Se vi interessano le motivazioni di tanta foga verso l’ultimo lavoro di Richard Linklater su queste pagine ne abbiamo parlato anche più di “spesso”, fin dalla sua presentazione a Berlino, un anno esatto fa, e poi in occasione dell'uscita americana e della prima italiana, abbiamo spinto molto non solo sui caratteri oggettivamente eccezionali (un lungometraggio girato lungo 12 anni con attori che invecchiano realmente) ma anche sulle curiosità e sulle sue qualità di scrittura e regia, cioè su tutte quelle componenti che l’avrebbero reso commovente e toccante anche senza l’espediente dei 12 anni di riprese. E non siamo stati i soli. È insomma tangibile l’impressione del grande sforzo per convincere il pubblico a dare una possibilità a qualcosa che molto probabilmente apprezzerà (se può essere di qualche indicazione la media delle valutazioni su imdb è di 8,3 su 10 da più di 100.000 utenti) e a questo punto la speranza è che le statuette più commercialmente riconosciute del mondo (dovessero arrivare) compiano il miracolo.

▶ [Dati disponibili]
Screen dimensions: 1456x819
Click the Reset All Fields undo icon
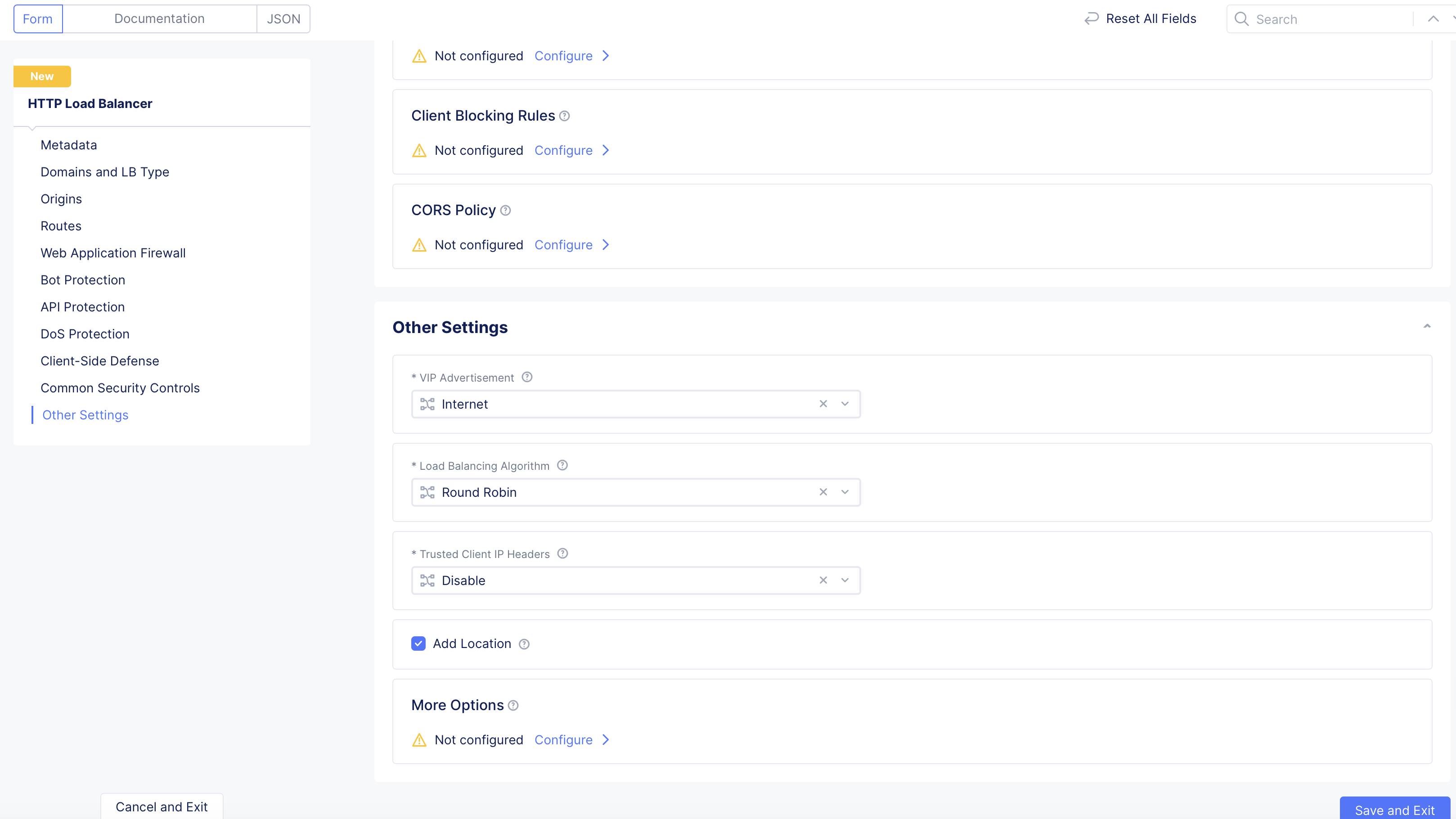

▶ [Cosa fare]
Rispondi a queste domande sul testo dedicato all'ultimo film di Richard Linklater:
(a) In quale città è stato presentato il film?
(b) Per quanti anni è stato girato il lungometraggio?
(c) Qual è la media delle valutazioni su imdb riportata nel testo?
Le righe non servono per svolgere l'esercizio.

▶ [Risposta corretta]
(a) A Berlino.
(b) Per 12 anni.
(c) 8,3 su 10, da più di 100.000 utenti.